A La Réunion, une centaine de personnes sont "fichées S", c'est-à-dire mises sous surveillance car elles pourraient représenter une menace pour l'Etat français, selon les estimations de la préfecture. Mais derrière ces profils identifiés, toute une catégorie d'individus en voie de radicalisation reste difficile à appréhender. C'est pour mieux lutter contre ce phénomène qu'une convention de partenariat a été signée ce mercredi 22 février 2017, par le préfet de La Réunion, le conseil régional, le conseil départemental et l'association des maires du département de La Réunion (AMDR). L'un des enjeux de cette lutte contre la radicalisation est aussi d'éviter la stigmatisation.

"Nous ne sommes pas dans une région où ces phénomènes de radicalisation sont les plus importants, mais nous ne sommes pas à l'abri", a rappelé Dominique Sorain. Pour preuve, en août dernier, deux opérations simultanées étaient menées à Sainte-Suzanne et à Saint-André, chez deux personnes fichées S. Un an auparavant, en juin 2015, une filière jihadiste supposée avait  été démantelée à Saint-Denis, entraînant la mise en examen et le transfert en métropole d'un prédicateur salafiste présumé de 21 ans, surnommé "l'Égyptien". Il est notamment soupçonné d'avoir convaincu un jeune homme de Saint-André de se rendre en Syrie. Le jeune radicalisé aurait été tué en Irak quelques semaine plus tard.

A ce jour il s'agit de la seule affaire de ce type dans tout l'outre-mer

Pour le préfet, ces affaires "qui ont été judiciarisées", ne représentent que la partie émergée de l'iceberg. Entre ceux qui font du prosélytisme pour envoyer des combattants en Syrie et ceux qui disent soutenir Daesh par exemple, "il y a toute une graduation de situations qu'il faut prendre en compte. D'où l'importance d'avoir des actions de formation qui permettent de savoir de quoi on parle, pour reconnaître ce qui est pénalement répréhensible et ce qui représente un danger pour la société", insiste Dominique Sorain.

 

Tout l'enjeu pour les services de l'Etat et les collectivités est donc d'apprendre à repérer les individus les plus exposés aux discours radicaux, avant qu'ils ne dérapent et ne commettent des actes violents.

 

"Les agents de terrain sont un relais important, souligne Patricia Assoune, directrice des projets au Centre national de la fonction publique territoriale (CNFPT). Qu'il s'agisse d'assistants sociaux éducatifs ou d'éducateurs sportifs, ils sont en contact permanent avec les jeunes et leurs familles. Ils sont en demande, notamment pour savoir comment et à qui signaler un comportement qui les inquiète", résume-t-elle.
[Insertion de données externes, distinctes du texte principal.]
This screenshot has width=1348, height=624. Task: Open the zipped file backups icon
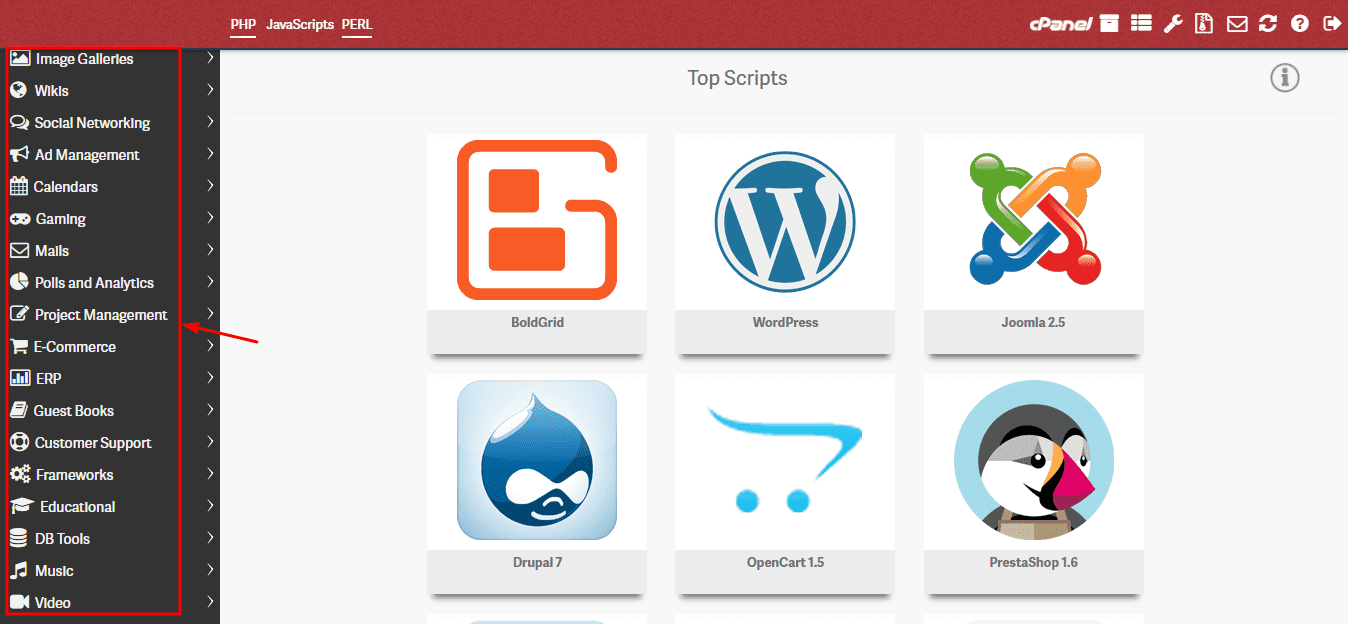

Après cette journée, qui a réuni quelque 200 élus, cadres et agents de collectivités territoriales, le CNFPT va lancer une offre de formation spécifique, sur trois jours, pour approfondir ces questions.

 

A La Réunion, plusieurs collectivités ont déjà mis en place des dispositifs de prévention, actuellement testés sur le terrain. Saint-Pierre, le Port et Saint-André sont ainsi venues présenter leurs bonnes pratiques, mercredi après-midi.
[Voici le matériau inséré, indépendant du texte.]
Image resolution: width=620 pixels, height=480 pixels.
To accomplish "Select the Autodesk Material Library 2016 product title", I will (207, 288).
La ville de Saint-André travaille en étroite collaboration avec les mosquées

A Saint-André, la ville a mis en place une charte avec les quatre mosquées de la ville, pour lutter contre la radicalisation. "Le déclencheur de cette démarche a été la mort d'un jeune Saint-Andréen, il y a deux ans", rappelle Viviane Ben Hamida , adjointe au maire de Saint-André en charge de la politique de la ville et de la culture. Nassirdine Mzé, 23 ans, aurait été tué en Irak le 7 avril 2015, lors d'une opération de l'armée menée contre les forces de Daech. C'est lui que l'Egyptien aurait convaincu de partir faire le Jihad

Alçay Idriss Mourouvaye, ancien President de la mosquée de Saint-André, a participé à l'élaboration de cette charte avec la municipalité. "Suite aux événéments tragiques de novembre 2015, nous avons été sollicités par la ville qui souhaitait structurer le dialogue, qui se faisait jusque-là de manière informelle", résume-t-il.
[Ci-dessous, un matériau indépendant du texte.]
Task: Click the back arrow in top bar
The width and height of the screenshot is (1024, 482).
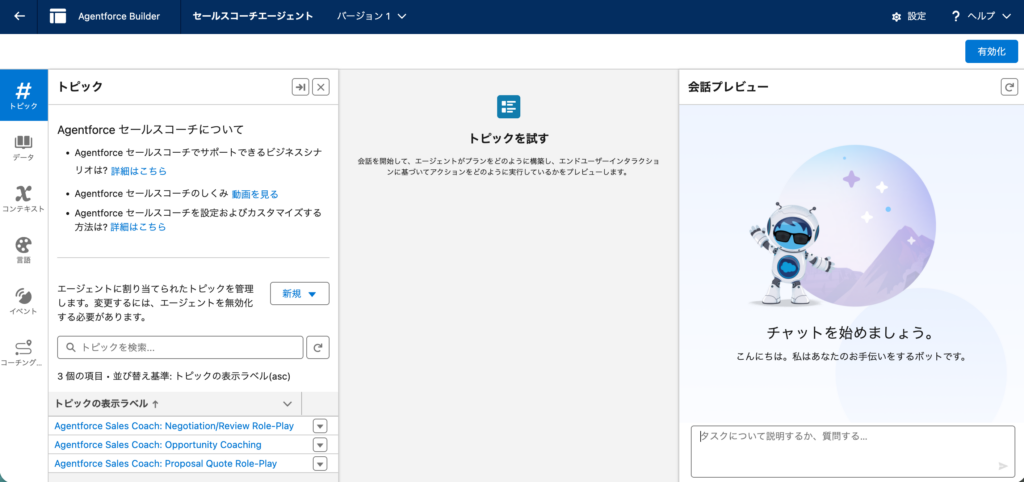Action: [x=19, y=17]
Concrètement, "chaque mosquée a un référent, qui est souvent le président de la mosquée, et tout comportement anormal, tout propos qui sort d’un cadre qui respecte les engagements de la républiquen sont identifiés et nous le traitons. Des informations sont communiquées aux services de renseignements. Mais nous avons aussi un rôle d’accompagnement pédagogique, éducatif", souligne Alçay Idriss Mourouvaye, qui estime que la communauté s'est fortement impliquée dans cette démarche.

En plus de ces actions spécifiques, Viviane Ben Hamida met également l'accent sur "les actions menées avec les établissements scolaires et les associations de quartier. Plus les jeunes et les moins jeunes sont dans des associations, plus nous avons de chances de repérer une déviance ou quelqu’un qui bascule", juge Viviane Ben Hamida. Selon l'élue, les signalements restent tout de même rares sur la commune, "mais nous restons tout de même vigilents, et nous continuons notre travail de fourmis".

À noter que l'un des enjeux de cette lutte contre la radicalisation est aussi d'éviter la stigmatisation. "Ce n'est pas parce que l'on s'habille de manière traditionnelle que l'on est intégriste (...)" avait ainsi mis en garde Houssen Amode, président du Conseil régional du culte musulman, lors de la visite début février de François Fillon à la mosquée de Saint-Denis. "Nous sommes atterrés par l'utilisation du terme islamiste pour désigner un intégriste"(...) Nous attendons de nos élus politiques un grand sens des responsabilités et de courage, pour promouvoir l'apaisement et la tolérance. Les calculs politiciens sont à déplorer en ce sens" avait-il ajouté.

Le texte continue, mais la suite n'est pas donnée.